Shared.xml <ListeningPort>443</ListeningPort> (sets your main incoming listening port) <DisablePort80>1</DisablePort80> ('1' disables port 80 & 443 bypass) <HttpsProxy> <Addr>web-proxy.com:8080</Addr> <Enable>1</Enable> <Pwd>Z291Y2g=</Pwd> <User>mike</User> <SocksProxy> <Addr>web-proxy.com:8080</Addr> <Enable>1</Enable> <Pwd>R291Y2g=</Pwd> <User>Mike</User>
Config.xml
Here are some settings that can be found in Config.xml that you may want to adjust for each Skype user of a system. Remember Config.xml exists for each Skype user. This file is found under the Skype username directory for each user on the system. Modification of this file will adjust the users individual settings and environment and thus their client configuration and cause some possible inconvenience. Unfortunately, the Hotfix and Major Update settings are maintained in this file and not Shared.xml. To manage and update this file, a more complex utility would need to be used since replacing it would change all the users existing settings. You could however modify this file and include it as a part of a deployment for new users. Config.xml may be found in the following location:
(Documents and Settings\"windows_username"\Application Data\Skype\"Skype_username")
To set Skype to only allow calls only from people in the users contact list, set it to "buddies". This avoids call SPAM.
<Call> <IncomingPolicy>buddies</IncomingPolicy>
- Everyone (anyone)
- Authorized (only authorized contacts)
- Buddies (only contacts in your list - recommended)
To set Skype to only allow IM chat only from people in the users contact list, set it to "buddies". This avoids IM SPAM.

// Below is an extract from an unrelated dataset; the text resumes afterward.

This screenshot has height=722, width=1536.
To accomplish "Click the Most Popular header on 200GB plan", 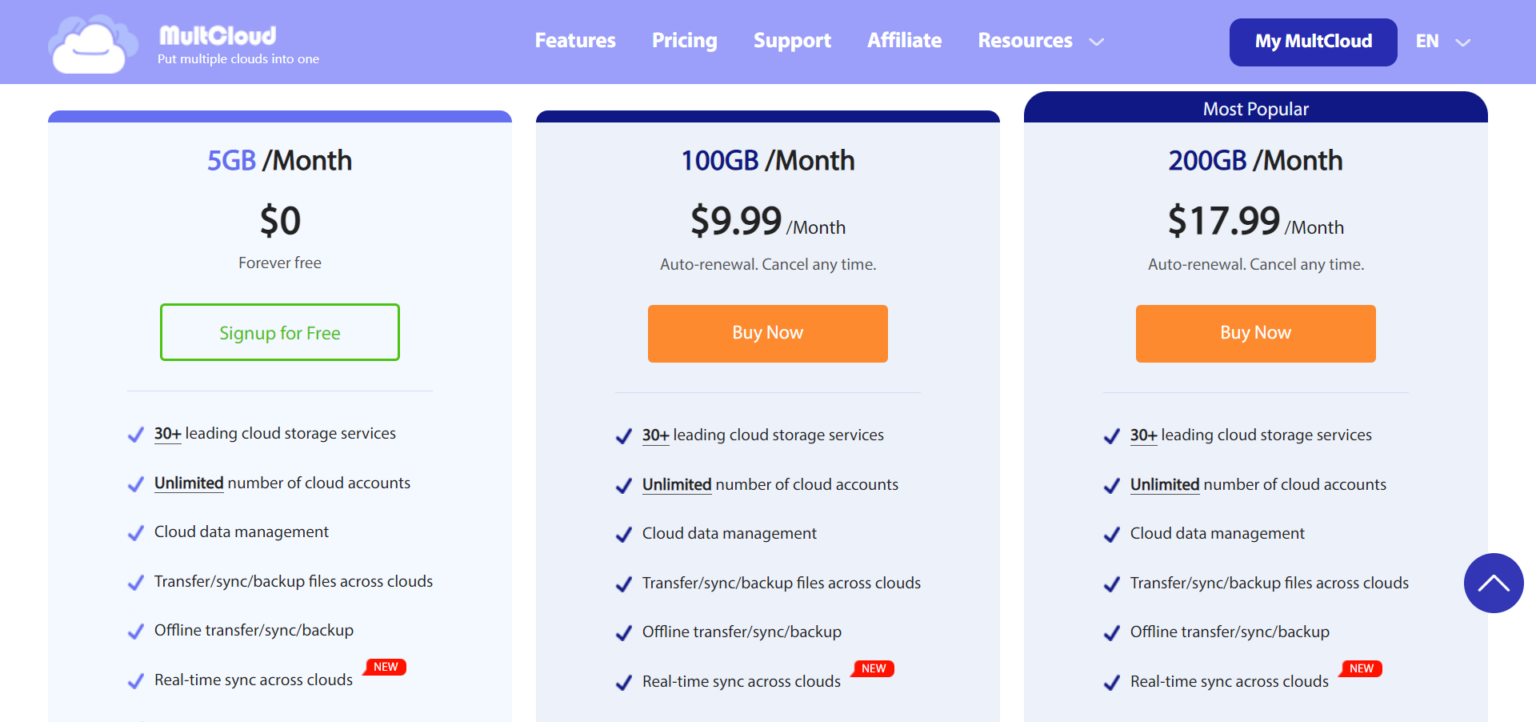I will pos(1255,108).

<Message> <IncomingPolicy>authorized</IncomingPolicy>
- Everyone (anyone)
- Authorized (only authorized contacts)
- Buddies (only contacts in your list - recommended)
To disable the video option in Skype, set this to '1'.
<Video> <Disable>1</Disable> (disables video)
If you maintain corporate versions of Shared.xml and Config.xml or use a utility to specifically find and change specific settings in these two files or replace these files with corporate versions, you can manage Skype's behavior to be more consistent in your environment. The script I provide on my website, may give you ideas of how you can scan your environment for Skype and update certain settings so that you can have a managed Skype environment. In my next article I will discuss how to block Skype in the enterprise if your policy is not to allow it, or you want an Incident Response option in the event a vulnerability or incident occurs and you need to disable Skype until you can patch the application.